### The problem
No pictures, no extra lines: copy exactly from the line with "Task: Click the" through the end of the entries.

### Data for review

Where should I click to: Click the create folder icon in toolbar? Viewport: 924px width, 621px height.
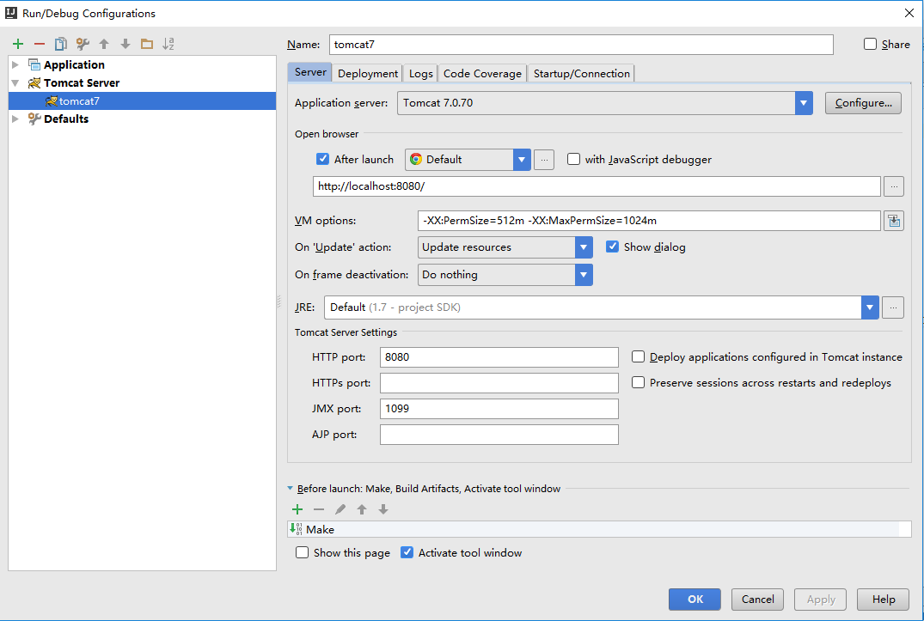coord(147,44)
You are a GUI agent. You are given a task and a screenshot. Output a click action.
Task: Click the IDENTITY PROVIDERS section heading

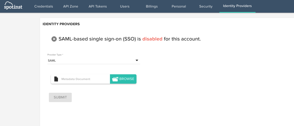[x=61, y=24]
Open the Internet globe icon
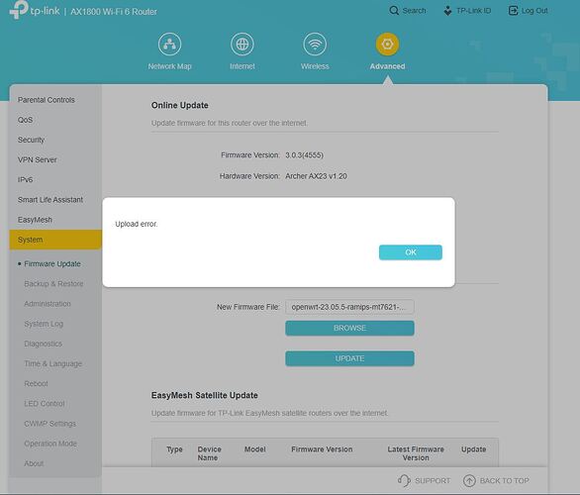Viewport: 580px width, 495px height. tap(242, 44)
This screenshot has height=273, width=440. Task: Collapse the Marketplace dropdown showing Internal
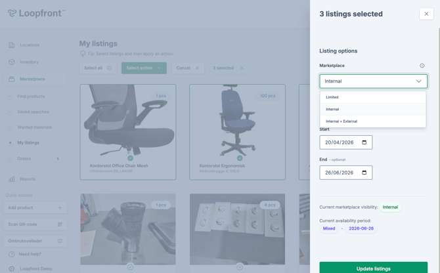pos(373,81)
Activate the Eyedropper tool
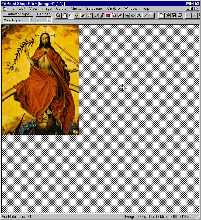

### Answer to this exercise
Task: Click the IDENTITY PROVIDERS section heading

[x=61, y=24]
Open the Internet globe icon
Viewport: 580px width, 495px height. tap(242, 44)
This screenshot has height=273, width=440. Task: Collapse the Marketplace dropdown showing Internal
pos(373,81)
Activate the Eyedropper tool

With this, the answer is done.